A latest phase I/II clinical trial (NCT02239900) compared the administration of concurrent or sequential SBRT with ipilimumab in patients with metastatic cancer [169, 170]. All patients received ipilimumab and were randomly assigned to 5 treatment groups based on tumor size and location. The group that received sequential ipilimumab with SBRT to the lungs showed the highest rate of clinical benefit. A recent systematic literature review sought to reach a consensus among experts on the combination of SBRT and ICIs [171]. The consensus reached was that anti-PD-L1 or anti-PD-1 treatment should continue during SBRT delivery without omission of treatment cycles and that nivolumab plus ipilimumab should not be administered on the same day as SBRT. However, in an observational cohort study of patients with early-stage NSCLC, all patients were treated with SBRT (27 Gy/1 fraction or 50 Gy/5 fractions) targeting different lung lesions [172]. This large retrospective analysis found no statistically significant differences in the 5-year OS or 5-year PFS rates, raising the question of whether the fraction and location matter. Indeed, irradiation of liver metastases in patients with NSCLC has been shown to result in stronger activation of antitumor immunity than irradiation of pulmonary metastases [170]. Several ongoing clinical trials have persistently scrutinized diverse regimens of RT combined with ICIs [173, 174]. Emerging evidence will furnish precise directives for an optimal regime.

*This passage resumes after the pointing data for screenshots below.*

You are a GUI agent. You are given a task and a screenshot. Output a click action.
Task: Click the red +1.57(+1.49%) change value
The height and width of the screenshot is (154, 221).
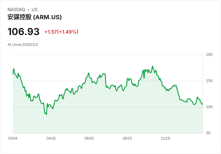[61, 32]
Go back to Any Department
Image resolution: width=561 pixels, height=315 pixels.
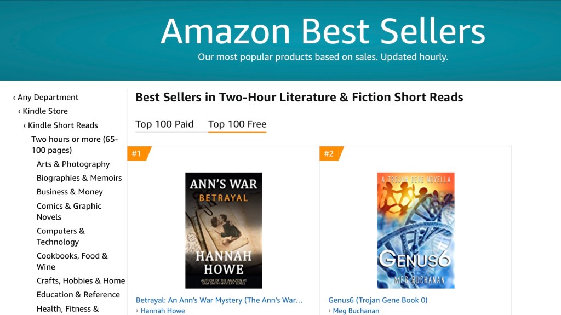coord(48,98)
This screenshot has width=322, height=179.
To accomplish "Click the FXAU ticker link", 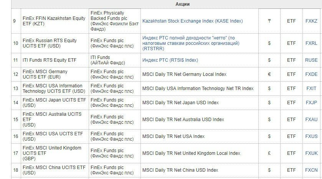I will pyautogui.click(x=311, y=120).
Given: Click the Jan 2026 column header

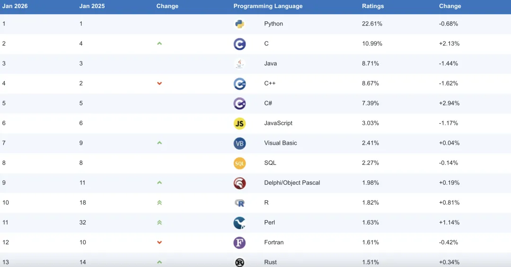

4.2 DLNs irradiation and dose

Notably, the total dose of the DLNs irradiation is a topic worthy of discussion. DLNs serve as the site where DCs prime antigen-specific CD8⁺ T cells, and irradiation of lymphoid organs can result in lymphopenia [45, 175]. A study published in 2018 highlighted that irradiation of the DLN impeded adaptive immune responses and attenuated the efficacy of SBRT and ICIs [67]. A concept termed lymphocyte-sparing RT has been proposed that advocates the sparing of lymphocytes whenever possible [176]. Therefore, precautionary irradiation of the DLNs is recommended [177]. A nonrandomized phase II trial (NCT01463423) enrolled patients into 3 groups based on the tumor stage. The results suggest that individual doses and fractionation of SBRT, including doses lower than those routinely administered, are associated with local tumor control [178]. Therefore, individualized dosing should be considered in future studies.

4.3 Toxicity

Pneumonitis and radiation pneumonitis are the most common AEs associated with the administration of CRT [141]. The overall incidence of pneumonitis in the PACIFIC trial was 33.9% [25, 27]. In real-world studies, the incidences of all-grade and grade ≥3 pneumonitis were 35% and 6%, respectively [179]. The incidence of pneumonitis varies with race and age [146, 179]. The MDACC trial found that most AEs were self-limiting, and no patient in the ICI combined with SBRT group experienced grade 4 or 5 toxic effects [152]. However, another multicenter analysis demonstrated that SBRT with concurrent ICI increased the risk of grade 3 pneumonitis compared with that of SBRT alone [180]. Closer monitoring should be considered in patients who are administered ICIs and RT. Differentiating between RT-induced pneumonitis and immune-related pneumonitis is challenging [27]. Radiomics holds great promise in aiding correct diagnosis [181]. To date, evidence indicates that the observed risk of severe toxicity for SBRT plus anti-PD1/PD-L1 monotherapy is low [171], and it remains to be seen whether the combination simply increases or amplifies toxicity. In the absence of objective data showing that simultaneous administration leads to a significant increase in toxicity, RT combined with ICI is a reasonable strategy in clinical practice.